Metadata-Version: 2.4
Name: agent-tune-kit
Version: 0.3.7
Summary: Local Codex plugin for iterative Agent tuning with guided Skills, reusable runner templates, versioned results, and static validation.
Project-URL: Homepage, https://github.com/hustyichi/agent-tune-kit
Project-URL: Repository, https://github.com/hustyichi/agent-tune-kit
Author-email: hustyichi <hustyichi@163.com>
License: UNLICENSED
Keywords: agent-tune-kit,codex-skills,evaluation,local-plugin,reporting
Classifier: Programming Language :: Python :: 3
Classifier: Programming Language :: Python :: 3 :: Only
Requires-Python: >=3.11
Description-Content-Type: text/markdown

# Agent Tune Kit

English | [简体中文](README.md)

[![PyPI](https://img.shields.io/pypi/v/agent-tune-kit.svg)](https://pypi.org/project/agent-tune-kit/)

Agent Tune Kit is a **local Codex plugin** that helps you evaluate and improve the quality of your own local Agent.

If you already have a working Agent but are not sure where it fails, why it fails, or what to tune next, this project lets Codex help you run a complete loop: batch test the Agent, find failure cases, write an analysis report, tune the Agent, and verify the next run.

Its main advantage is a **low-friction start**. You do not need to design a complex evaluation schema or expose a universal Agent interface first.
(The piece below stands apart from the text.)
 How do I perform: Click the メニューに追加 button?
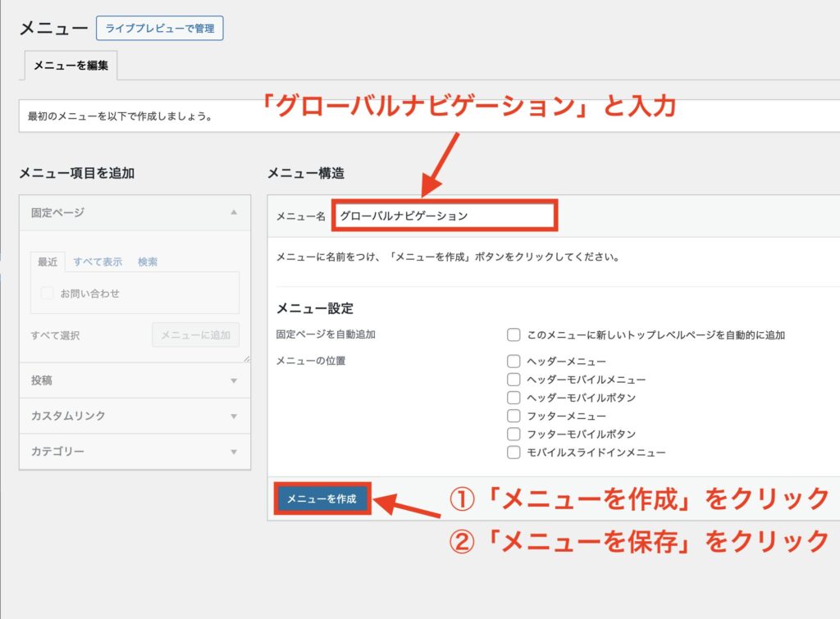195,335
Bring a local Agent project and a small evaluation dataset; Codex reads the code and data samples, then generates the project-specific runner and tuning workflow.

## Who it is for

Use this if you have:

- a local Agent, chatbot, tool-using Agent, or RAG Agent;
- a few test questions, sample inputs, expected answers, or human-judgable results;
- a need to quickly find weak spots and let Codex help tune prompts, code, parameters, or tool configuration;
- a desire to keep each tuning loop traceable with result files and reports.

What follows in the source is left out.